Non è stato semplice per Carla accettare il suo nuovo viso. Non è stato facile affrontare gli innumerevoli interventi, che ancora non sono finiti. Ma lei non si è mai arresa. Adesso ha la sua piccola Giulia Pia; ha fondato una associazione che si chiama “Io rido ancora” per combattere la violenza sulle donne. Nel suo percorso Carla ha avuto anche la fortuna di trovare un giudice per l’udienza preliminare, Egle Pilla, che il 23 novembre scorso le ha reso giustizia condannando il suo ex, Paolo Pietropaolo, a 18 anni di reclusione, aumentando di tre anni la richiesta avanzata dal pm. Una condanna che, come si legge nelle motivazioni, nasce dall’attenta analisi del gup che ha riconosciuto nel tentativo di pentimento di Pietropaolo un “pentimento non autentico”.
Come a perpetrare l’atteggiamento di possesso che ha dimostrato nei confronti di Carla, il suo ex ha tentato di mettere la donna che diceva di amare al centro del suo dolore solo per ottenere uno sconto di pena, continuando poi a sfogare la sua rabbia: “Pietropaolo è stato sin dall’inizio preoccupato per le conseguenze che questo gesto avrebbe avuto sulla sua vita, preoccupato all’idea di dover trascorrere un lungo periodo di detenzione”, scrive il giudice Pilla, che poi continua: “è cosa ben diversa dal pentimento la condizione emotiva che emerge nelle dichiarazioni del Pietropaolo rese a questo Giudice nel corso dell’udienza del 27 ottobre 2016. Dopo aver qualificato il suo gesto come orrendo, Pietropaolo si concentra su se stesso, sul suo dolore, sulle sue difficoltà, su quello che ha sopportato non esitando ad utilizzare espressioni forti e violente nei confronti di Carla descrivendola una rosa piena di spine, una donna di spietata falsità, che lo ha solo utilizzato per ‘ripulire’ un cognome scomodo. Emerge ancora forte rabbia e attuale e vivo rancore nei confronti della donna e del compagno Ilario potendosi dunque escludere un autentica resipiscenza”.
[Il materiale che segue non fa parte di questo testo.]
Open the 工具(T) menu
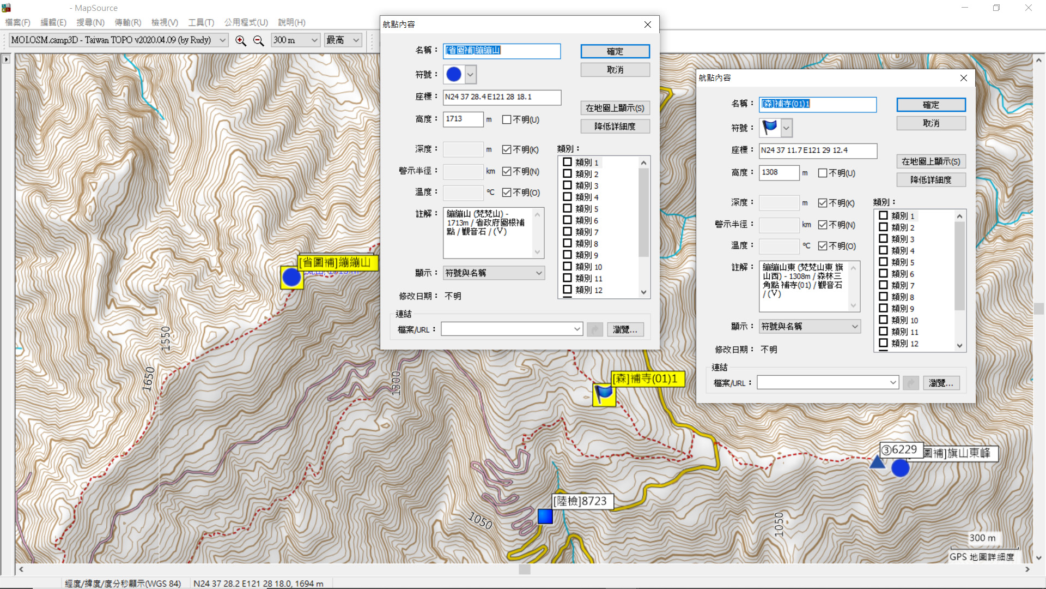This screenshot has height=589, width=1046. (201, 22)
Non è stato facile per Carla superare l’incubo in cui si è trovata il 2 febbraio del 2016. È stata una donna forte, una donna che ha potuto contare sul sostegno e sulla vicinanza dei familiari. Ma poteva provare la frustrazione di un sistema giudiziario che non riesce a garantire giustizia, e per fortuna non è andata così. Norme specifiche come il ddl appena presentato, forse, sarebbero in grado allora di tutelare molte più donne dalla follia di chi, non sopportando un rifiuto, pensa di poter uccidere una donna lasciandola in vita.